Meaning of Sequences, Meaning of General Term (*n*th term), Meaning of Series

NCERT Exercise 9.1 |

Write the first five terms of each of the sequences in Exercises 1 to 6 whose n^{th} terms are:

**Question 1.** \( a_n = n(n+2) \)**Question 2.** \( a_n = \frac{n}{n+1}\)**Question 3.** \( a_n=2^n\)**Question 4.** \( a_n=\frac{2n-3}{6}\)**Question 5.** \( a_n=(-1)^{n-1} 5^{n+1}\)**Question 6.** \( a_n=n \frac{n^2+5}{4}\)

Find the indicated terms in each of the sequences in Exercises 7 to 10 whose *n*^{th} terms are:

**Question 7.** \( a_n=4n-3; a_{17}, a_{24}\)**Question 8.** \( a_n=\frac{n^2}{a^n}; a_7\)**Question 9.** \( a_n=(-1)^{n-1}n^3; a_9\)**Question 10.** \( a_n=\frac{n(n-2)}{n+3}; a_{20}\)

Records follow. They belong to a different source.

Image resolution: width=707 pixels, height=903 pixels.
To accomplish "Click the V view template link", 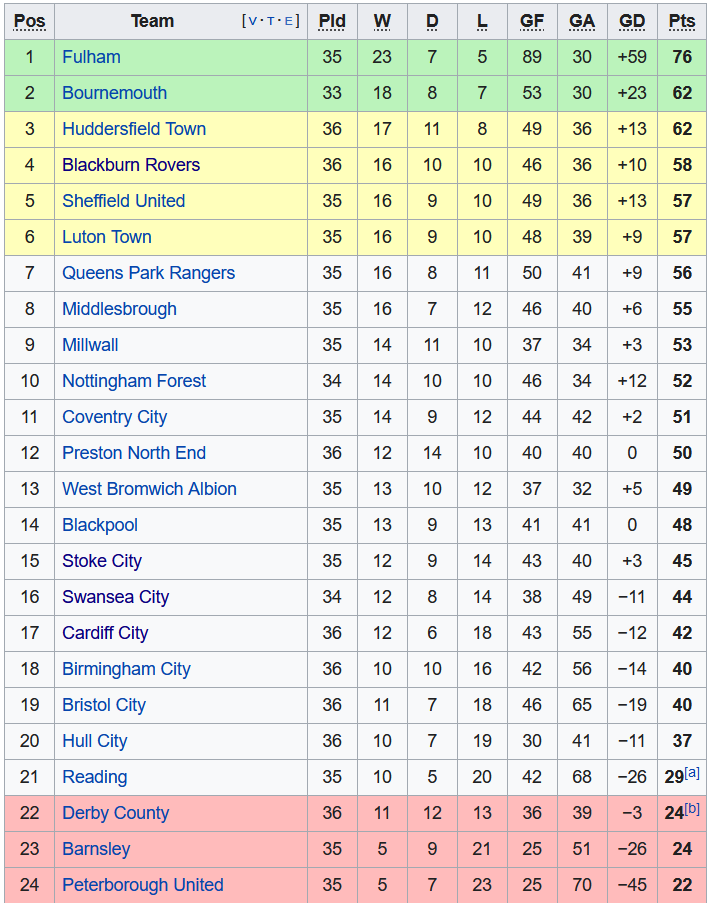I will click(x=252, y=21).
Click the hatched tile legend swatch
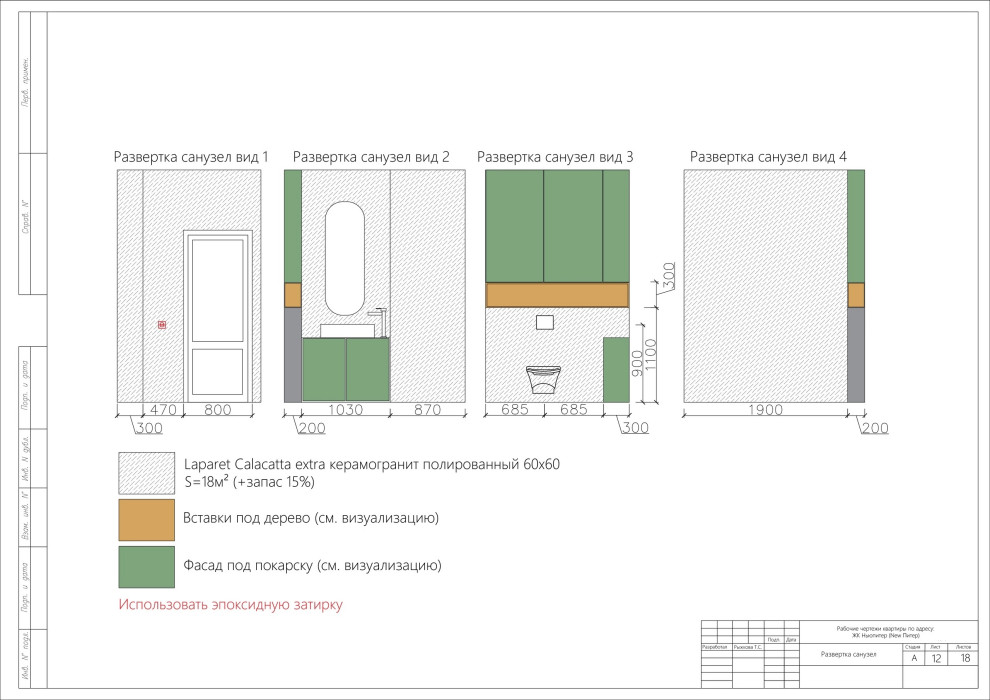Screen dimensions: 990x700 (x=146, y=472)
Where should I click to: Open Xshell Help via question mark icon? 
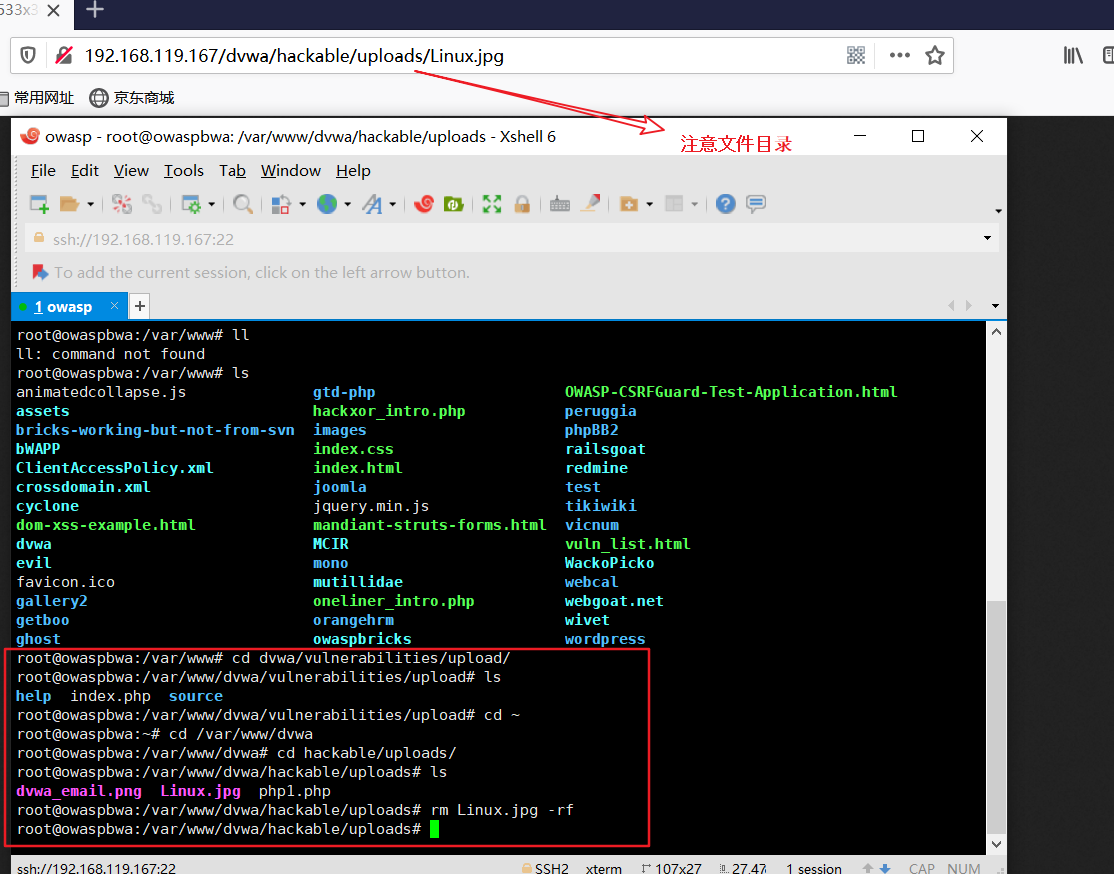[726, 203]
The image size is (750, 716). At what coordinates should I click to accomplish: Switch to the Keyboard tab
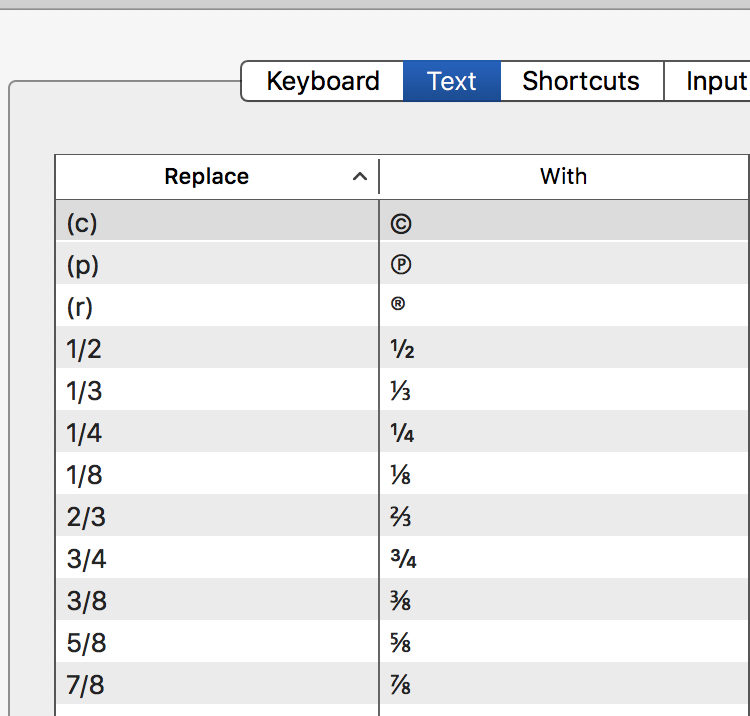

Write the first five terms of each of the sequences in Exercises 11 to 13 and obtain the corresponding series:

**Question 11.** \( a_1=3, a_n=3a_{n-1}+2\) for all *n*>1**Question 12.** \( a_1=-1, a_n=\frac{a_{n-1}}{n}, n \ge 2\)**Question 13.** \( a_1=a_2=2, a_n=a_{n-1}-1, n>2\)**Question 14.** The Fibonacci sequence is defined by

\( 1=a_1=a_2 \text{ and } a_n=a_{n-1}+a_{n-2}, n>2\)

Find \( \frac{a_{n+1}}{a_n}\) for *n=*1, 2, 3, 4, 5.